According to data from Bloomberg, Fortis currently enjoys 13 buy ratings and two hold or neutral ratings. There is no sell rating on the stock.
According to Pal, Fortis’s market cap is around Rs7,800 crore, compared to diagnostic services provider Dr. Lal Pathlabs Ltd which is at a market cap of Rs6,700 crore. The former is a bigger business, and counts SRL Diagnostics Ltd as a subsidiary.
“This means that the valuation of hospital business is currently undervalued, and available at an attractive price to investors," said Pal.
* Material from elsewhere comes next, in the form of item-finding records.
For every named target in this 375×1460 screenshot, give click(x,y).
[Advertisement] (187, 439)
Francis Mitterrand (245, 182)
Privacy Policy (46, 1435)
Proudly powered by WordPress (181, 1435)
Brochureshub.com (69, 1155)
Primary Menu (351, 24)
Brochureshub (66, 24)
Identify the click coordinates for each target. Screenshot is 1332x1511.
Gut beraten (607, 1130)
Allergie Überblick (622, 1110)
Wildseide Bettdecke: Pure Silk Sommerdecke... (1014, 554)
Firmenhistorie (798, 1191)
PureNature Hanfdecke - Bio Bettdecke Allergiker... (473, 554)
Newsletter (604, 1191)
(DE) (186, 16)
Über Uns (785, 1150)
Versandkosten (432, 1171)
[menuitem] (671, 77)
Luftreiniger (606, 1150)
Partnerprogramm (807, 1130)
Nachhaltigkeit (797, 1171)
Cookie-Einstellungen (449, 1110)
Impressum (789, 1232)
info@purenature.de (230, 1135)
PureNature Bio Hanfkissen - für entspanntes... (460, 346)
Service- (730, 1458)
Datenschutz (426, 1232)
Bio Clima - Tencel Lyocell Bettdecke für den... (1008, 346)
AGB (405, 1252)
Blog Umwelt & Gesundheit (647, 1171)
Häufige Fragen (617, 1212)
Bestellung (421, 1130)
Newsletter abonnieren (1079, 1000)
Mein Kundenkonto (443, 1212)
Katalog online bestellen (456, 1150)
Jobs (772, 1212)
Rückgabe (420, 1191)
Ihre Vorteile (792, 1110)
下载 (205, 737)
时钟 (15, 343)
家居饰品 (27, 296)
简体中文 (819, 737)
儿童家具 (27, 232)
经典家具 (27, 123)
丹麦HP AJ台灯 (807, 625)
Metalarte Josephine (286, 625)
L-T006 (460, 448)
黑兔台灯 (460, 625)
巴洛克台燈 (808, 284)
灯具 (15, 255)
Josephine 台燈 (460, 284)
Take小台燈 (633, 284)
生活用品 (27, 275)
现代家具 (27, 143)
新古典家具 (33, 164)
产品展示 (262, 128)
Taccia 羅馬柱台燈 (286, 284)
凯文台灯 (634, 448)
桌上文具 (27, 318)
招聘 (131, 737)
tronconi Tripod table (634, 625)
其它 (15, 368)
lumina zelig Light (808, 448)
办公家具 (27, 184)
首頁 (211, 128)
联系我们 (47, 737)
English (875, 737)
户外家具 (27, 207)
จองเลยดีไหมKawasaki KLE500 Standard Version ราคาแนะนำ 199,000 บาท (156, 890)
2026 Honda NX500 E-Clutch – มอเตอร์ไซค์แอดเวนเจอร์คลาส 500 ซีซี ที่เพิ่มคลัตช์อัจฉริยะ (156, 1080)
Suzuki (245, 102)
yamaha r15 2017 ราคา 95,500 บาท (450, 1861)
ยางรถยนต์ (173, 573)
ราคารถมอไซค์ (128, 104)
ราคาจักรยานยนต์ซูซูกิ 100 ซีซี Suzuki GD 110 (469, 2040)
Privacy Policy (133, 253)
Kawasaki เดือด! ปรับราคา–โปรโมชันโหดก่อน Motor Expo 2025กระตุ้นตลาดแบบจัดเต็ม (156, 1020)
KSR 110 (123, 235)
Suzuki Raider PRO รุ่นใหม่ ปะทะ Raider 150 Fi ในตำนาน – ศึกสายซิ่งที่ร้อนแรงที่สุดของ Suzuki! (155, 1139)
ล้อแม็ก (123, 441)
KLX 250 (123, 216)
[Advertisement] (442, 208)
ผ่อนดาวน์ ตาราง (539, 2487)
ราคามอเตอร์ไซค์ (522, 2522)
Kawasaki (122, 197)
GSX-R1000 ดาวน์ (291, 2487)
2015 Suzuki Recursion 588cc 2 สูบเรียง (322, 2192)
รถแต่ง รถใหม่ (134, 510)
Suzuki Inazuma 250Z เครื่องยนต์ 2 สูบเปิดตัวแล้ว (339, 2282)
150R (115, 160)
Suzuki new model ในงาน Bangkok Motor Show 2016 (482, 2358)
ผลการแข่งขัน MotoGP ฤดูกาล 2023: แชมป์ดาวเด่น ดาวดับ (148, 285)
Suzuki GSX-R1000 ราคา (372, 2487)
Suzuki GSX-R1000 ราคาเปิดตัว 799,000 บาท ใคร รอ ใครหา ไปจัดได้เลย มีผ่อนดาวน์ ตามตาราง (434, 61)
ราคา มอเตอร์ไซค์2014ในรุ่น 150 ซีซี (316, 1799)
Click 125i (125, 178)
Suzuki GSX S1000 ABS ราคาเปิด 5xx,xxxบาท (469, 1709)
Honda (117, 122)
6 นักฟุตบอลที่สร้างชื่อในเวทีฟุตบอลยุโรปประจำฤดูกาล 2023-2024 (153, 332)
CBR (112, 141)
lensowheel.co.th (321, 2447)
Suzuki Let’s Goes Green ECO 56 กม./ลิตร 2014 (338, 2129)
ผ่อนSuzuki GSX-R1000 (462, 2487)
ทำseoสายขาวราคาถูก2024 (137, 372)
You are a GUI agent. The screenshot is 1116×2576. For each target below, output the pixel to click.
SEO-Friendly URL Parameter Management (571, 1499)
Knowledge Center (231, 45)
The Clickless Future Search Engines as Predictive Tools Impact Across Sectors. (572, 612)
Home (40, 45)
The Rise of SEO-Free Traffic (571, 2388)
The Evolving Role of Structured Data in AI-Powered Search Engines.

On 23 August, Goldman Sachs initiated coverage of Fortis Healthcare with a buy rating, and a target price of Rs190.
“Fortis, post rapid footprint expansion, is consolidating and sweating its key hospital assets," Goldman Sachs analysts wrote, forecasting a compound annual growth rate (CAGR) of 11% in revenue in the fiscal years 2018-20.
The other stock that Pal of Prabhudas Lilladher likes in this space is Healthcare Global Enterprises Ltd (HCG) because its revenue is more dependent on repeat visits by customers, and not on bed rentals.
In a report on Apollo Hospitals Ltd, dated 16 August, Edelweiss Securities said it estimates its earnings before interest, tax, depreciation and amortisation (Ebidta) to expand at a CAGR of 22% and return on capital employed to jump 390 basis points to around 11% over fiscal years 2017-19. One basis point is one-hundredth of a percentage point. The brokerage maintained a buy rating on the stock.
Apollo Hospitals currently has 15 buy or outperform rating, five hold or neutral ratings and one sell rating. Healthcare Global has six buy or outperform ratings, and one neutral rating, while Narayan Hrudayala has seven buy or outperform ratings, and two hold or neutral ratings. The latter two stocks have no sell ratings on them.
For the year to date, Fortis Healthcare, Apollo Hospitals and Narayana Hrudayalaya have fallen 15.92%, 13.09%, and 11.14%, respectively. HCG shares, meanwhile, have risen 10.01%.
In the same period, the BSE Sensex has gained 18.66%, while the BSE Healthcare index declined 10.19%.